So I've tested the executables created with the gui_scripts entry scripts in setuptools and as it turns out, they are completely useless for my application, as their own processes terminate immediately.
https://github.com/pypa/setuptools/blob/v40.8.0/launcher.c#L315-L325
These launchers are not meant for being executed from another application which needs to keep them running while reading their redirected stdout/stderr streams. That's really disappointing.

Do the simple_launcher executables do the same or do they behave like what I am looking for? Unfortunately, I don't know anything about any Windows APIs.

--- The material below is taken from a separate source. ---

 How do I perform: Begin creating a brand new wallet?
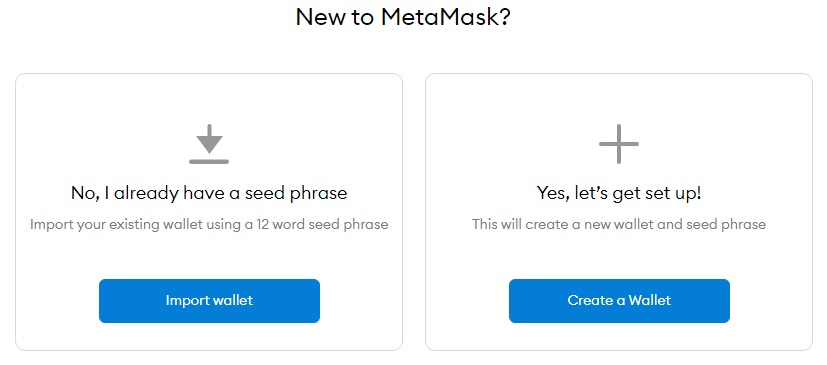[x=619, y=301]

If these console=false simple_launcher executables are not that what I am looking for, the only remaining options for solving this issue in my app, and any kind of similar application which is a non-python front end for a python application (on Windows), are:

  • Implementing a custom pythonw.exe resolver strategy for installs of pynsist-made installers, based on their (hopefully stable) directory structure. Remember, the python executables are not in the PATH here.
  • Customizing the pynsist config so that resolver instructions are included which the front end can then attempt to read (no directory guessing needed).
  • Reading the launcher binaries and finding+parsing the custom shebang logic, which isn't that trivial if done right (parsing a file read stream instead of regex-ing the entire file content in-memory).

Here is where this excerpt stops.